IRS

Número de famílias portuguesas muito ricas aumenta 15%

Fotografia: REUTERS/Leonhard Foeger
Fotografia: REUTERS/Leonhard Foeger

Os agregados familiares com rendimentos nos últimos escalões do IRS são os que mais contribuem para a receita, e em 2017 ultrapassavam os três mil.

Em 2017 existiam 3.217 agregados no último escalão de rendimento bruto, ou seja, ganhavam mais de 250 mil euros por ano. Representam uma pequena parcela do total das famílias portuguesas, apenas 0,06% dos 5,1 milhões de agregados que entregaram declaração. De acordo com os dados estatísticos divulgados pela Autoridade Tributária (AT), registou-se um crescimento superior a 15% face a 2016.

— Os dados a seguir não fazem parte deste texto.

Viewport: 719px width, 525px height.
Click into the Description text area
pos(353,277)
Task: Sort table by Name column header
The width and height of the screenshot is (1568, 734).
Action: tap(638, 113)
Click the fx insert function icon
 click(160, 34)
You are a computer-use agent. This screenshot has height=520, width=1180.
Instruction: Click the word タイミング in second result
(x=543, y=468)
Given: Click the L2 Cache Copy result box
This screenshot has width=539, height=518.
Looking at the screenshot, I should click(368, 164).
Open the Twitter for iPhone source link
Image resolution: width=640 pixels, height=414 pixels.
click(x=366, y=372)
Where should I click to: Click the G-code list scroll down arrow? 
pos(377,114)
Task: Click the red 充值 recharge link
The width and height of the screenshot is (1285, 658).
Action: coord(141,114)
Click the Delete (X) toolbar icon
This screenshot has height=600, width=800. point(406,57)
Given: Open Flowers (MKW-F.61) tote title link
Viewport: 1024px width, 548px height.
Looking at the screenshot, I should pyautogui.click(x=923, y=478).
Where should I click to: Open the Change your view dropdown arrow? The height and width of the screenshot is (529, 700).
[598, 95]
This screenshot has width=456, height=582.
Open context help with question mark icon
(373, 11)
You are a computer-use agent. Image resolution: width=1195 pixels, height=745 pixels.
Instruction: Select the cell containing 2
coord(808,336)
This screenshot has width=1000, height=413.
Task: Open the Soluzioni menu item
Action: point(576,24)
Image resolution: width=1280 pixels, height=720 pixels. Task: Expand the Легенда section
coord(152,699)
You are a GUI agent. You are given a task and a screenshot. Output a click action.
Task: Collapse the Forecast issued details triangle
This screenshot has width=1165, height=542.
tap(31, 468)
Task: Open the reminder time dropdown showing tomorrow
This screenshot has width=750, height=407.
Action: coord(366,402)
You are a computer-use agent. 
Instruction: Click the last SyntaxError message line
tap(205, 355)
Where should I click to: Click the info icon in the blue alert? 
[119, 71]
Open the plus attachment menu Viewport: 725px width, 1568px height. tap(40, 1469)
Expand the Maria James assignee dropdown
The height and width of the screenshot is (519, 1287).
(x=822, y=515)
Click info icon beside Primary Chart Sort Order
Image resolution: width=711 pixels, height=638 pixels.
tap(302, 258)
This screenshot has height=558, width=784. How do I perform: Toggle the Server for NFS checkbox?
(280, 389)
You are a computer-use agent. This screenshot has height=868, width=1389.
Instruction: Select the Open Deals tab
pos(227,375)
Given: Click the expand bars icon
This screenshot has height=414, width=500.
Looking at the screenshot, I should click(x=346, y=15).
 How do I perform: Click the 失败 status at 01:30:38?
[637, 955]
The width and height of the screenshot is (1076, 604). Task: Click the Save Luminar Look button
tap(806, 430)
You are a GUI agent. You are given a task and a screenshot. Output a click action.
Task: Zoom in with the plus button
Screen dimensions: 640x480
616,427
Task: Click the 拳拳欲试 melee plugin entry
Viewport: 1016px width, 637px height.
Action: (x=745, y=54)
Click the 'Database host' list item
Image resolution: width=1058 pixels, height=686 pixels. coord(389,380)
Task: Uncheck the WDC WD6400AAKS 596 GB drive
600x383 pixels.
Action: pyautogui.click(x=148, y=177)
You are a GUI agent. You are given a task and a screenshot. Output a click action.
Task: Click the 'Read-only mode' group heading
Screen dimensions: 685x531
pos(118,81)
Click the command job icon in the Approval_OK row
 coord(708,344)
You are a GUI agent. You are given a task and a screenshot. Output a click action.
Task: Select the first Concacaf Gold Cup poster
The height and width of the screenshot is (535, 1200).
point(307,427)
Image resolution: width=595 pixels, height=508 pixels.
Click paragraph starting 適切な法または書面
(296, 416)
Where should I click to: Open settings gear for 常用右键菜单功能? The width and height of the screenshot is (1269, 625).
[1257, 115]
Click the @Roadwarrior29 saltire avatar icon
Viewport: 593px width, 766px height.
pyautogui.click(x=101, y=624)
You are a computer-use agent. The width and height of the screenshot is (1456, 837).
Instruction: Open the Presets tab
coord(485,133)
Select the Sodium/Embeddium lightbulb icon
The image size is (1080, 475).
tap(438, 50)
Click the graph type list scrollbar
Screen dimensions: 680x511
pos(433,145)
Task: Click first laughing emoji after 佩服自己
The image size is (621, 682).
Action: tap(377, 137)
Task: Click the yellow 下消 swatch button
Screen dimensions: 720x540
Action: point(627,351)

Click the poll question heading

Mesmo assim, o número de famílias consideradas muito ricas ainda está longe dos valores pré-crise financeira mundial. Os dados disponibilizados pela AT vão até 2005 e foi em 2007 que se atingiu o pico do número de agregados no último escalão (4.055). Depois foi sempre a cair, com as famílias de mais altos rendimentos a “desaparecerem” até 2014, ano em que voltaram a subir.

Se juntarmos o escalão de rendimento imediatamente anterior (quem ganha entre 100.000 e 250.000 euros por ano) estamos a falar de 44.149 famílias, que representam menos de 1% dos agregados.

Mas apesar de representarem uma pequena parte, estas famílias foram responsáveis por mais de 20% da receita de IRS, em 2017. Tomando os agregados que estão nos últimos quatro escalões de rendimento bruto (entre os 40.000 e mais de 250.000), então estes contribuintes alimentam mais de 61% da receita deste imposto.

As taxas efetivas de tributação bruta nos dois últimos escalões de rendimento aumentaram em 2017 face ao ano anterior. Para os agregados com rendimentos superiores a 250 mil euros, a taxa foi de 46,6%, subiu meio ponto. No escalão anterior foi de 34%.